Start of DATA SECTION

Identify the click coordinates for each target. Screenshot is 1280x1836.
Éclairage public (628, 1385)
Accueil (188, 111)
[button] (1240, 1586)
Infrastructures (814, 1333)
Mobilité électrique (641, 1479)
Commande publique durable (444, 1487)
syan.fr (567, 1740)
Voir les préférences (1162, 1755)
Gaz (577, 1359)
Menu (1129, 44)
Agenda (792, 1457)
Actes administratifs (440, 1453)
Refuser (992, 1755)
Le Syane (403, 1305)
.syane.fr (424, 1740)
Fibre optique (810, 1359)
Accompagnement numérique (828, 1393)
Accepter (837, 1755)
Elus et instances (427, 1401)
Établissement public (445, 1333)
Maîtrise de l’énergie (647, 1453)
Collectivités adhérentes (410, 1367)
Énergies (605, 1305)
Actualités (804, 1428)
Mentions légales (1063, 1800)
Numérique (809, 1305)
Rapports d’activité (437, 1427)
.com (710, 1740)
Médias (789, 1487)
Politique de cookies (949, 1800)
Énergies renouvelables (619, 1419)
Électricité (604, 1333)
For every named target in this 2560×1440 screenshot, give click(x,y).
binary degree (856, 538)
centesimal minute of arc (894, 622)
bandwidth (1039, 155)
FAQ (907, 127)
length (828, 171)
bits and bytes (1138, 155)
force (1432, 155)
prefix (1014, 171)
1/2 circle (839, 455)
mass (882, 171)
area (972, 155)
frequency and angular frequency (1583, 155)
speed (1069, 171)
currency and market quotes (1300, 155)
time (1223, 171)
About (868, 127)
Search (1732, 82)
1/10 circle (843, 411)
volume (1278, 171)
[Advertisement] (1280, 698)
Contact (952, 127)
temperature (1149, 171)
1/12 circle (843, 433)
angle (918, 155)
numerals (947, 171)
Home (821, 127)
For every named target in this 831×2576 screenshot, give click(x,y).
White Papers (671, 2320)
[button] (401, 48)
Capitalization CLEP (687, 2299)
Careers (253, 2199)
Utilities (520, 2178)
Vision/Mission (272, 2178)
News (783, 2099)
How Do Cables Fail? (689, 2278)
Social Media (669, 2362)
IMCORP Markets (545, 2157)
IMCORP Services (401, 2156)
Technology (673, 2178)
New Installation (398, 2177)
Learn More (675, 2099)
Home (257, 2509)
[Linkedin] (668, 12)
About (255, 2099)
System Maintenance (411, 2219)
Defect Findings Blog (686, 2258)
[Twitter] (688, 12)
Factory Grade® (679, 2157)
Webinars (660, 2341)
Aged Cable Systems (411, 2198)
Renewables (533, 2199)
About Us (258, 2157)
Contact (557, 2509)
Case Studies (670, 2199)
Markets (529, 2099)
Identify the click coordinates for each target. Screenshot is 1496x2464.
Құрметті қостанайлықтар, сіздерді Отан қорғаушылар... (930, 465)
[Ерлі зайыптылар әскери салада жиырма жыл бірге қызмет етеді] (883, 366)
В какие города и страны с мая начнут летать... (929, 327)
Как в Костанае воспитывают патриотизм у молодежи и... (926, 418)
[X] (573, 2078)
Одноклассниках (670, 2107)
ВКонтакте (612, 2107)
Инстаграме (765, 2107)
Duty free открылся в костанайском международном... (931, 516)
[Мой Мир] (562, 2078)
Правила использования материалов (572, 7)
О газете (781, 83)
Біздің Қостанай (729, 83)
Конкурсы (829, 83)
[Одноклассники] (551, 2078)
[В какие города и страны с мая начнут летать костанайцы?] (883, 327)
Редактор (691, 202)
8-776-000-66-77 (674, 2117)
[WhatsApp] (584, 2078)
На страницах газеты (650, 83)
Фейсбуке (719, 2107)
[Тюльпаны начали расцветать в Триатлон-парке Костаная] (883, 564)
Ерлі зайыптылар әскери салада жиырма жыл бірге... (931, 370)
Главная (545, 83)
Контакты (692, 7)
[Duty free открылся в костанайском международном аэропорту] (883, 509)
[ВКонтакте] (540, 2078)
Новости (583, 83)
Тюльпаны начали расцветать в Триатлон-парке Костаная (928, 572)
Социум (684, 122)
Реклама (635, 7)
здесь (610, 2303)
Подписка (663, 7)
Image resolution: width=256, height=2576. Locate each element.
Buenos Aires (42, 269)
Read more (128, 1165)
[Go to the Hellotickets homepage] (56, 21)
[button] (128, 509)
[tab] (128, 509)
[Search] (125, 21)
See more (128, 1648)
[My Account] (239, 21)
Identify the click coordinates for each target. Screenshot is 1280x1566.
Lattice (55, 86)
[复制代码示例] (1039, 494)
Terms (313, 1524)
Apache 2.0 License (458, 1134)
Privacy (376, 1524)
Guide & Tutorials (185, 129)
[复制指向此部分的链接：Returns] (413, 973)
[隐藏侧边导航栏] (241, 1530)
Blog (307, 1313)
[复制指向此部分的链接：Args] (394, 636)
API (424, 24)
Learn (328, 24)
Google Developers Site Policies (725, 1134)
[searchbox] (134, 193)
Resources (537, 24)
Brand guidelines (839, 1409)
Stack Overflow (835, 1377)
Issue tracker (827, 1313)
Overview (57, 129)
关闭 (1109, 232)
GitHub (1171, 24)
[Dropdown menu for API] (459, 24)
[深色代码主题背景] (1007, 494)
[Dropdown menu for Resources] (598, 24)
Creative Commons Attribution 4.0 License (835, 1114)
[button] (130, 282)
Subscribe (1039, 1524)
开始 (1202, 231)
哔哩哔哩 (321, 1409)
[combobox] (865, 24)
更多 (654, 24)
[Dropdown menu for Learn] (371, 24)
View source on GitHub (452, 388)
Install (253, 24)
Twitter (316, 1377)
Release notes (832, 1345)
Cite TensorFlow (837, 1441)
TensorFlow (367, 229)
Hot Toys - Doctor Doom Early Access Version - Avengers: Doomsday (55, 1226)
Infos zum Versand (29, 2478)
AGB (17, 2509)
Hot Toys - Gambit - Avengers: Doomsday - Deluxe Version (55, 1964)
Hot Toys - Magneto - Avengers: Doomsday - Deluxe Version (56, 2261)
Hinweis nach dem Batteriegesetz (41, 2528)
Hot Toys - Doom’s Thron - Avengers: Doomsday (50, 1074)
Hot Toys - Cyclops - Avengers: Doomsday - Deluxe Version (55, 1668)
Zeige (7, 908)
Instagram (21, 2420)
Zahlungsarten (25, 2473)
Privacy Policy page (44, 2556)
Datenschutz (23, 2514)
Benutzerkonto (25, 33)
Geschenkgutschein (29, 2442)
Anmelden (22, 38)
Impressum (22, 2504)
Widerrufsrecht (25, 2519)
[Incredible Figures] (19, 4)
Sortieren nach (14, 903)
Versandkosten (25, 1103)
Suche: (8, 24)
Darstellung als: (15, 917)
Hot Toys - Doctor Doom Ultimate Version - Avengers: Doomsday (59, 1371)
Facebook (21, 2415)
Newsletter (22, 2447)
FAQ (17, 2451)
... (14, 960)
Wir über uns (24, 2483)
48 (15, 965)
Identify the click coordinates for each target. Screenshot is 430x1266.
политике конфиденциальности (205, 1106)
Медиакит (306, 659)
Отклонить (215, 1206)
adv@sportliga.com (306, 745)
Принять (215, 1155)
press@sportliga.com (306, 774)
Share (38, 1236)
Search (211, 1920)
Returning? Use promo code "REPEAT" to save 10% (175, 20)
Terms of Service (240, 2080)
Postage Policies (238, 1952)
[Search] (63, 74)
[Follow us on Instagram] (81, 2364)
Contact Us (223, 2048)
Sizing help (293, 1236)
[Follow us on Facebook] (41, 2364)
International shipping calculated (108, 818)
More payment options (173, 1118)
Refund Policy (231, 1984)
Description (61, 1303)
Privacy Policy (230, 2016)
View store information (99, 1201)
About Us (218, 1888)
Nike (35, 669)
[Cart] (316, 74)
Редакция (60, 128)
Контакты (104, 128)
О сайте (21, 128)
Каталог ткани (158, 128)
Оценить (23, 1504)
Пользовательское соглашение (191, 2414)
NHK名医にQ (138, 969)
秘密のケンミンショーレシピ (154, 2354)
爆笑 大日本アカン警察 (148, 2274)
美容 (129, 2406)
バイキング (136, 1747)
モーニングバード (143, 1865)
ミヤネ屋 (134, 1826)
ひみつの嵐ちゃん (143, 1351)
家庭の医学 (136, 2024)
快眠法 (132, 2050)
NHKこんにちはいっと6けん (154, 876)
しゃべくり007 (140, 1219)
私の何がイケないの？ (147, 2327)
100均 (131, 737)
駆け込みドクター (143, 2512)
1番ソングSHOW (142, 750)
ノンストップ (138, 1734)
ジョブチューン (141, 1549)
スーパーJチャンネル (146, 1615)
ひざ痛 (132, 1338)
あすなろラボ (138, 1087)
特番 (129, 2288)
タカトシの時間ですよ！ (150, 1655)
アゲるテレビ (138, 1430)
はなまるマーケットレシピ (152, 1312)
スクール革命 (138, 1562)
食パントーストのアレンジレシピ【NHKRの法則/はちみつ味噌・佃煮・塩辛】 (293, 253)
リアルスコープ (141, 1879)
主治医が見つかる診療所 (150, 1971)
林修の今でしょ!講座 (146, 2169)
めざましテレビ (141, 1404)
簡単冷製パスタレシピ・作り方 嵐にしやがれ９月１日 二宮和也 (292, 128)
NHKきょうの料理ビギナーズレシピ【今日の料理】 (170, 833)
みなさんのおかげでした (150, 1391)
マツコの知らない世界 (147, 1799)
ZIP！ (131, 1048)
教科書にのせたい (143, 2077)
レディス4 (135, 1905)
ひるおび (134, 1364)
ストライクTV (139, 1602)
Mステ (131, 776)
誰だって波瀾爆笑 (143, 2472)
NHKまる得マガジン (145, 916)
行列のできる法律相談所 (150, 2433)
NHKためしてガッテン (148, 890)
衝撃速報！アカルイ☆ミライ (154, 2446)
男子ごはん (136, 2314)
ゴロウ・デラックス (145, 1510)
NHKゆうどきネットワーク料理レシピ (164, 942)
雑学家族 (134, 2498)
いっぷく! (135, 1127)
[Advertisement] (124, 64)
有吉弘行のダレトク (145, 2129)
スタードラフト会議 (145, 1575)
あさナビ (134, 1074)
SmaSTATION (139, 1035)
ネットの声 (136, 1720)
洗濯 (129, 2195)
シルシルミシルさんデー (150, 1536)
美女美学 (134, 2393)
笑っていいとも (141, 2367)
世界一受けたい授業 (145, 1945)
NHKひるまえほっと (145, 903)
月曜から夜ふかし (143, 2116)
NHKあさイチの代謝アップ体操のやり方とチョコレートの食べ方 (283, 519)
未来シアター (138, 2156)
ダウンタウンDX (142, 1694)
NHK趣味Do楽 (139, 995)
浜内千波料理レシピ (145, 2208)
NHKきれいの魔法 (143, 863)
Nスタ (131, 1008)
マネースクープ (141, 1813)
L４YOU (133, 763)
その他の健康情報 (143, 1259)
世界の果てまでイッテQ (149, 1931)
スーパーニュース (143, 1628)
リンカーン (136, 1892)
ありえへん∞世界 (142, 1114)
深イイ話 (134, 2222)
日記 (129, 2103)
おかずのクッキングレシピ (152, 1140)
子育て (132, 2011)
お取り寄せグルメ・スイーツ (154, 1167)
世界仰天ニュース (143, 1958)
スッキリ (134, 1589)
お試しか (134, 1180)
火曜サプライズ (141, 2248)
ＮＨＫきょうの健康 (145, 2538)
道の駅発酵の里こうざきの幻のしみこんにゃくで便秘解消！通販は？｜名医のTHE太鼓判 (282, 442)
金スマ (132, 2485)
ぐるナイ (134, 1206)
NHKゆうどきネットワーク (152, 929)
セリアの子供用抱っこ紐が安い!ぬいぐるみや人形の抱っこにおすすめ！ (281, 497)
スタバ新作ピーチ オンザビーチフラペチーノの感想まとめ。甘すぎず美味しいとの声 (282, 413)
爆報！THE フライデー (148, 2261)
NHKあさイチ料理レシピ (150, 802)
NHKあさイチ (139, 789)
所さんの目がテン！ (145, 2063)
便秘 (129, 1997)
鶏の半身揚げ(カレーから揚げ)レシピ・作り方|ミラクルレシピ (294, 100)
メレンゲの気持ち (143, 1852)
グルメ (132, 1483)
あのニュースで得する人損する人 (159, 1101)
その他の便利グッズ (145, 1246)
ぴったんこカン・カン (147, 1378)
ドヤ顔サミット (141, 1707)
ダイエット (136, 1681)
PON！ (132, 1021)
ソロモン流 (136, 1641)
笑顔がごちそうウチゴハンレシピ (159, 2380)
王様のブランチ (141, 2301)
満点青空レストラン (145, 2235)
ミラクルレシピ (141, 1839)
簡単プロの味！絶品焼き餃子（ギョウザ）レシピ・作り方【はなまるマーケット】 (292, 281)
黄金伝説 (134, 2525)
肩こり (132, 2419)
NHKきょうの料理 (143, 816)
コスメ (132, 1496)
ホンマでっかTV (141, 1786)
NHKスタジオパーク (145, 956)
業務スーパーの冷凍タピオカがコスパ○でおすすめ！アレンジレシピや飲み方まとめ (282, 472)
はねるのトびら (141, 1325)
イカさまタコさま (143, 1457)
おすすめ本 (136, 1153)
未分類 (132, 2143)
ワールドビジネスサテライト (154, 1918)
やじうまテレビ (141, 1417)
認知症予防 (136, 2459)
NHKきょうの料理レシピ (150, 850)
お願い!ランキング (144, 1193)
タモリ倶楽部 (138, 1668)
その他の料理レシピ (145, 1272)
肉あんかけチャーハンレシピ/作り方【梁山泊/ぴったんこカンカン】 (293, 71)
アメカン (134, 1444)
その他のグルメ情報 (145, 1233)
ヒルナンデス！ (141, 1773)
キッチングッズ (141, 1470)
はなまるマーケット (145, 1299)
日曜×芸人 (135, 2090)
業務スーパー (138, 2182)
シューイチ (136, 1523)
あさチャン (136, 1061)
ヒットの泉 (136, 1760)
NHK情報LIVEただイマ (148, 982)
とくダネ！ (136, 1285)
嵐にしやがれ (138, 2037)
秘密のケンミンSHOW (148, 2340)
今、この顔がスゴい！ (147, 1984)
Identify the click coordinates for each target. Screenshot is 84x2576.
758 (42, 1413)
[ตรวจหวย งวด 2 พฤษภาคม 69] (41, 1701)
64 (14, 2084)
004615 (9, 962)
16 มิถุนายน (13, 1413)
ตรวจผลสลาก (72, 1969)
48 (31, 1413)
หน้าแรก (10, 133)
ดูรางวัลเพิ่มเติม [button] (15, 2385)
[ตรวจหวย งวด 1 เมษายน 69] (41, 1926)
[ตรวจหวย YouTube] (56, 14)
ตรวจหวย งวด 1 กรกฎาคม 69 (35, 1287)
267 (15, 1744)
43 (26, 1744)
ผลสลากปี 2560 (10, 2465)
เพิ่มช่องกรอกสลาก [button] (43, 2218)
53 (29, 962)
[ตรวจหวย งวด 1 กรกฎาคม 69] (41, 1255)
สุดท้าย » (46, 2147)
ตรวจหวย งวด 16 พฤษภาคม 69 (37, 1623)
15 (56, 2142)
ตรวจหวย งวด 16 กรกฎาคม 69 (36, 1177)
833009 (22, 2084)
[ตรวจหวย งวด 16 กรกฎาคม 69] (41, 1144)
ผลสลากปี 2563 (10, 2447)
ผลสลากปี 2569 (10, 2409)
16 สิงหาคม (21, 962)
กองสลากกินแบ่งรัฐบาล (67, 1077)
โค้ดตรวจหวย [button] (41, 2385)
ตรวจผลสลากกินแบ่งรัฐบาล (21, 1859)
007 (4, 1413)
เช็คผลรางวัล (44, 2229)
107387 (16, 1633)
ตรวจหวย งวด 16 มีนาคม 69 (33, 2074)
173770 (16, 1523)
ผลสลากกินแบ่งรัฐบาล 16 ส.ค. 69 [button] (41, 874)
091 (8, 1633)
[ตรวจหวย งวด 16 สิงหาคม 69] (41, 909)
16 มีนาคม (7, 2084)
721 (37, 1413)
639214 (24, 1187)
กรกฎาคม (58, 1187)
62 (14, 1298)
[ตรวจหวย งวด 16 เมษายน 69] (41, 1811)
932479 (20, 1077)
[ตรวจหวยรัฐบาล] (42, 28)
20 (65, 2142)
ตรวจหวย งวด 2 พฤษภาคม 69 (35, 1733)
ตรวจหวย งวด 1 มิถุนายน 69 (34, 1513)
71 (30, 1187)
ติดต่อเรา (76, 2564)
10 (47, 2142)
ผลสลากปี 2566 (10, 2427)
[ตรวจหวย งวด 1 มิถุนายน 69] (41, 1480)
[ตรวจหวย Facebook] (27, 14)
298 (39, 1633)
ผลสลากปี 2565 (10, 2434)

End of DATA SECTION

PROBLEM DESCRIPTION. Please retype exactly the line containing "[ตรวจหวย งวด 16 เมษายน 69] (41, 1811)" and each line after it to the end of the records, and nothing more.

COMPLETED TASK.
[ตรวจหวย งวด 16 เมษายน 69] (41, 1811)
932479 (20, 1077)
[ตรวจหวยรัฐบาล] (42, 28)
20 (65, 2142)
ตรวจหวย งวด 2 พฤษภาคม 69 (35, 1733)
ตรวจหวย งวด 1 มิถุนายน 69 (34, 1513)
71 (30, 1187)
ติดต่อเรา (76, 2564)
10 (47, 2142)
ผลสลากปี 2566 (10, 2427)
[ตรวจหวย งวด 1 มิถุนายน 69] (41, 1480)
[ตรวจหวย Facebook] (27, 14)
298 (39, 1633)
ผลสลากปี 2565 (10, 2434)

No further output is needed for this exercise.